Bitter



朝、鋭い日差しで目覚めると、腕にかかっていた頭の重みが消えていた。





ひとあくびして、青ざめた。



『‥‥文子‥‥?』



行かせてしまった。

悪魔の巣へ、行かせてしまったのだ。



テーブルの上には置き手紙。



《いってきます。パン焼いといたから食べてね。
シチューとか、昨日一緒に食べようと思ってたのがたくさんあるから、好きなだけ食べていいよ。
指輪、ありがとう。きれいなペリドット。

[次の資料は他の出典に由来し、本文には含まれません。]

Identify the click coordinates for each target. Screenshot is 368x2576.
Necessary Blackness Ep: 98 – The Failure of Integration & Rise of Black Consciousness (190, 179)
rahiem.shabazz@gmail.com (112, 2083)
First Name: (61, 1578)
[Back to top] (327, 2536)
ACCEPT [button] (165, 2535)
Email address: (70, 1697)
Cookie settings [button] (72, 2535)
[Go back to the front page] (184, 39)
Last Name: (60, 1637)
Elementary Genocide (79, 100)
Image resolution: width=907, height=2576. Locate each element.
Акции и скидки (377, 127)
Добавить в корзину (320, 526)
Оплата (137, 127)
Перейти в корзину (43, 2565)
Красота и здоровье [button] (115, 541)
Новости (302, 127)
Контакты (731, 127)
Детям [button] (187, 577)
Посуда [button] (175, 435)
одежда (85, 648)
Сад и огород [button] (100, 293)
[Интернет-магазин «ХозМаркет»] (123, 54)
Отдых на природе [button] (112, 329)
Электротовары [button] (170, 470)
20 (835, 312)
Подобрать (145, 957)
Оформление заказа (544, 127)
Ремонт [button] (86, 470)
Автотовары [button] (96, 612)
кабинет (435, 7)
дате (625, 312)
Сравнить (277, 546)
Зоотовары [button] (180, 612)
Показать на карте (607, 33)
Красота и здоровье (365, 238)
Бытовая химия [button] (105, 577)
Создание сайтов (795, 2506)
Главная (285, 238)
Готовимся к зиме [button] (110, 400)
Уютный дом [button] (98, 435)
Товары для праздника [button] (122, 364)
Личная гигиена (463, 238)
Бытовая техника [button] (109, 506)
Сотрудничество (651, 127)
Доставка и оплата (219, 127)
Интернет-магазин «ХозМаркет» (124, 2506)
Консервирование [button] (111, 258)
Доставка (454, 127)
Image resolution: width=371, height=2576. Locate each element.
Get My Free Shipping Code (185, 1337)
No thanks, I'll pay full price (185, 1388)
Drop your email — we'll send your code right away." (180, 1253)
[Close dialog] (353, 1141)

大切にするね。
      文子》



起こしたら止められるのをわかってたんだろう。




『‥‥‥‥文子‥‥‥‥』



大丈夫かよ、あいつ‥‥。


あの痛々しい笑顔が頭から離れない。


文子が何かされてる様子を思い浮べてはうなされる。


パンをシチューにつけて食べたが、今日は食物がどこに入ったのかよくわからない。



時計をみる。

昼が近い。


施設に帰らなきゃな‥またあの子達が殴られてるかもしれない。


でも‥今日は、今日だけはごめん。


あとで代わりにいくらでも殴られる。

今日だけは、文子が帰ってくるまでここにいさせてくれ。


だって、胸騒ぎが止まらないんだ。







————あの時の俺に、一言誰かが言ってくれればよかったのに。


———結末を知る、誰かが‥‥。



———『走れ』と、ただ一言でも。